I need to find the domain of f, the excluded values of f, the domain of (fg)(x); find (f+g)(-5), (f-g)(x), and (fg)(x) to the problem of:
Let f(x)=(7x+1)/(3x+2) and g(x)=6x+5.
excluded values for the domain of f: when 3x+2 = 0
Otherwise the domain of f and g is all reals.
f+/-g = (x+1)/(3x+2) +/- (6x+5), so same domain as f.
fg = (7x+1)(6x+5)/(3x+2), so the domain is the same as that of f
(f+g)(-5) = f(-5)+g(-5) = -34/-13 - 25
To find the domain of a function, you need to determine the set of all possible input values for which the function is defined.
1. Domain of f(x):
In this case, f(x) is a rational function. For a rational function, the domain will exclude any values of x that would result in division by zero. So, to find the domain of f(x), we need to determine the values of x where the denominator of f(x) is equal to zero.
The denominator of f(x) is 3x + 2. To find the values of x that make the denominator zero, we set 3x + 2 = 0 and solve for x:
3x + 2 = 0
3x = -2
x = -2/3
Therefore, the value x = -2/3 is the only value that would make the denominator zero. So, the domain of f(x) will exclude x = -2/3. Therefore, the domain of f(x) is all real numbers except x = -2/3.
2. Excluded values of f(x):
As mentioned above, the value x = -2/3 is excluded from the domain of f(x) because it would result in division by zero. So, x = -2/3 is the excluded value for f(x).
3. Domain of (fg)(x):
To find the domain of the composition of two functions, (fg)(x), we need to find the values of x that make both f(x) and g(x) defined.

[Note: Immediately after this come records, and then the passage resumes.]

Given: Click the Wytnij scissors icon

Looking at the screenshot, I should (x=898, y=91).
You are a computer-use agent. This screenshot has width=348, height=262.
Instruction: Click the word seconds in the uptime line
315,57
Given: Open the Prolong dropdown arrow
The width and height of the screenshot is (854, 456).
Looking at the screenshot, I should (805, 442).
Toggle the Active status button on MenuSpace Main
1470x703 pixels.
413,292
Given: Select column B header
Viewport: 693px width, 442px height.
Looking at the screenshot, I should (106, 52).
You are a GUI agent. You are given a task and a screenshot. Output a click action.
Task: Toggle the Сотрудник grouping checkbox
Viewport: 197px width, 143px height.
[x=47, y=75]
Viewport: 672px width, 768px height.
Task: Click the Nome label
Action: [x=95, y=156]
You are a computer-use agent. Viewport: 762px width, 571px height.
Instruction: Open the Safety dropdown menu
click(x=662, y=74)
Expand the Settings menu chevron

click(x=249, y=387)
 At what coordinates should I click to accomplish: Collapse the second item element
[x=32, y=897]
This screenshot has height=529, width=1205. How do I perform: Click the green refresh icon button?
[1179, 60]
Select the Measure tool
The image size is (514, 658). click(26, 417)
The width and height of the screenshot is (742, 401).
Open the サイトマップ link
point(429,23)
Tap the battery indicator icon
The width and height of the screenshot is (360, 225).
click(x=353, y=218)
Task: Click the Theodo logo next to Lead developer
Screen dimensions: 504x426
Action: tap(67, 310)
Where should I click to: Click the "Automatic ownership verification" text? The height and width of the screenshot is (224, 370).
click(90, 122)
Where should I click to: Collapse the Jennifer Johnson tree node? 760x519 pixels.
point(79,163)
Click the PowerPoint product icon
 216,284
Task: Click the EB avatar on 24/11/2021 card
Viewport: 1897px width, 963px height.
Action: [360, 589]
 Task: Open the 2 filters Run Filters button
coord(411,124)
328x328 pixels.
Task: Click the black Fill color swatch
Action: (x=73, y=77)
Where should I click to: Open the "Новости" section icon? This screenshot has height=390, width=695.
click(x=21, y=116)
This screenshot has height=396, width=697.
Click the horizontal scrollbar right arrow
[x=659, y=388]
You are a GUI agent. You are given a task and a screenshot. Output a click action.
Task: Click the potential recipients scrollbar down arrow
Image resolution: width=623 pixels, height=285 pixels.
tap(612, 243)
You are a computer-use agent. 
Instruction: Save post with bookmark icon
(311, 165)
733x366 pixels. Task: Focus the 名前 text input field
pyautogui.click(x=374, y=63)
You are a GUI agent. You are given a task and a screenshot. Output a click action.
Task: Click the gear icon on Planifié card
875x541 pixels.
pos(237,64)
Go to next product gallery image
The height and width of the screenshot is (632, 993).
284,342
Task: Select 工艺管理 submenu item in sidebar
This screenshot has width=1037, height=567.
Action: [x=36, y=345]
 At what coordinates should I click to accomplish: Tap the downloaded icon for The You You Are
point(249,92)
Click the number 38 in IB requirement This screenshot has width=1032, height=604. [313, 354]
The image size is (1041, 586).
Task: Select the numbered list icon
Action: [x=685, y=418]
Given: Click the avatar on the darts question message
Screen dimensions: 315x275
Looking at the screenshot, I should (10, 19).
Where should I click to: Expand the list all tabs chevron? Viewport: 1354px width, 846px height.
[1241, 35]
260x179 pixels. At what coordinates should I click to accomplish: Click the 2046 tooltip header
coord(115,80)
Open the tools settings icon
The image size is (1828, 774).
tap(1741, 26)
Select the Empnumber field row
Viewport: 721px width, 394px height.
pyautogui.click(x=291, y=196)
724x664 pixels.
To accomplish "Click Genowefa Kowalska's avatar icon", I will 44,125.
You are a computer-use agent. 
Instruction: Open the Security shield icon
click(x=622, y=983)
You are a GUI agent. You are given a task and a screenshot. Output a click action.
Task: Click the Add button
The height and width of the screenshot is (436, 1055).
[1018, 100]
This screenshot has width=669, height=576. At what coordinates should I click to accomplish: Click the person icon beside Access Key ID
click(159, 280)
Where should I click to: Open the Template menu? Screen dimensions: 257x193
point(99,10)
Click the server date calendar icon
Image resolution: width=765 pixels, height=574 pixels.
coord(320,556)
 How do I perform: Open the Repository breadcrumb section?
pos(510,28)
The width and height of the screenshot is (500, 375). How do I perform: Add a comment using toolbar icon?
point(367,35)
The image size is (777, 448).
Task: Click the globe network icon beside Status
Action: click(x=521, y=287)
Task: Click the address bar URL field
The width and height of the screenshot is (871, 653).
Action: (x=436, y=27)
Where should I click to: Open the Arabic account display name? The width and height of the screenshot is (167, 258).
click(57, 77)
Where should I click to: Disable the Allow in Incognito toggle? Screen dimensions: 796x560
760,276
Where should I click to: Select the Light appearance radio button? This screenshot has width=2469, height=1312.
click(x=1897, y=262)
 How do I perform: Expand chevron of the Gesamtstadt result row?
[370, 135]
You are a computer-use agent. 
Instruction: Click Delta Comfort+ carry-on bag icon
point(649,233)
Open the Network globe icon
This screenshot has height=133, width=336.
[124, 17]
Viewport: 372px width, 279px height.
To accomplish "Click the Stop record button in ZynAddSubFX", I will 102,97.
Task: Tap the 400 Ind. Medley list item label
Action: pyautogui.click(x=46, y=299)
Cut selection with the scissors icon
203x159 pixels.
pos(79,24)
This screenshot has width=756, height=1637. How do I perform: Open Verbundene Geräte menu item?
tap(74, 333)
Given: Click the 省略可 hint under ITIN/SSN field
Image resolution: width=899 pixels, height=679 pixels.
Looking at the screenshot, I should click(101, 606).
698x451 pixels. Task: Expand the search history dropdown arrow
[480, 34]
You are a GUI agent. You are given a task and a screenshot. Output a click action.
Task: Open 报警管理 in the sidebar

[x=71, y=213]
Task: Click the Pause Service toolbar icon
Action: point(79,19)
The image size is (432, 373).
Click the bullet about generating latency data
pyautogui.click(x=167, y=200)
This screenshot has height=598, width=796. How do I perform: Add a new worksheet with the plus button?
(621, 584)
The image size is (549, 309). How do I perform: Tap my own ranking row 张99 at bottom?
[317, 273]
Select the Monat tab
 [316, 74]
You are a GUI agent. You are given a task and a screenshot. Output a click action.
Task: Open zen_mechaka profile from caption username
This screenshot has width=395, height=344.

Since the domain of f(x) is all real numbers except x = -2/3, and the domain of g(x) is all real numbers, the domain of (fg)(x) will be the intersection of the domains of f(x) and g(x).
Since there are no restrictions on the domain of g(x), the only restriction comes from the domain of f(x). Therefore, the domain of (fg)(x) will be all real numbers except x = -2/3.
4. (f+g)(-5):
To find (f+g)(-5), you substitute -5 for x in both f(x) and g(x), and then add the two results.
First, evaluate f(x) at x = -5:
f(x) = (7x + 1)/(3x + 2)
f(-5) = (7(-5) + 1)/(3(-5) + 2)
f(-5) = (-34)/(-13)
f(-5) = 34/13
Then, evaluate g(x) at x = -5:
g(x) = 6x + 5
g(-5) = 6(-5) + 5
g(-5) = -25
Finally, add the two results:
(f+g)(-5) = (34/13) + (-25)
(f+g)(-5) = 34/13 - 25/1 (common denominator is 13)
(f+g)(-5) = (34 - 325)/13
(f+g)(-5) = -291/13
Therefore, (f+g)(-5) = -291/13.
5. (f-g)(x):
To find (f-g)(x), you substitute x for both f(x) and g(x), and then subtract the two results.
First, evaluate f(x):
f(x) = (7x + 1)/(3x + 2)
Then, evaluate g(x):
g(x) = 6x + 5
Finally, subtract the two:
(f-g)(x) = (7x + 1)/(3x + 2) - (6x + 5)
(f-g)(x) = (7x + 1)/(3x + 2) - (6x + 5)(3x + 2)/(3x + 2) (to get a common denominator)
(f-g)(x) = (7x + 1 - (18x + 10))/(3x + 2)
(f-g)(x) = (7x - 18x + 1 - 10)/(3x + 2)
(f-g)(x) = (-11x - 9)/(3x + 2)
Therefore, (f-g)(x) = (-11x - 9)/(3x + 2).
6. (fg)(x):
To find (fg)(x), you multiply f(x) and g(x).
First, evaluate f(x):
f(x) = (7x + 1)/(3x + 2)
Then, evaluate g(x):
g(x) = 6x + 5
Finally, multiply the two:
(fg)(x) = (7x + 1)/(3x + 2) * (6x + 5)
(fg)(x) = (42x^2 + 35x + 6x + 5)/(3x + 2)
(fg)(x) = (42x^2 + 41x + 5)/(3x + 2)
Therefore, (fg)(x) = (42x^2 + 41x + 5)/(3x + 2).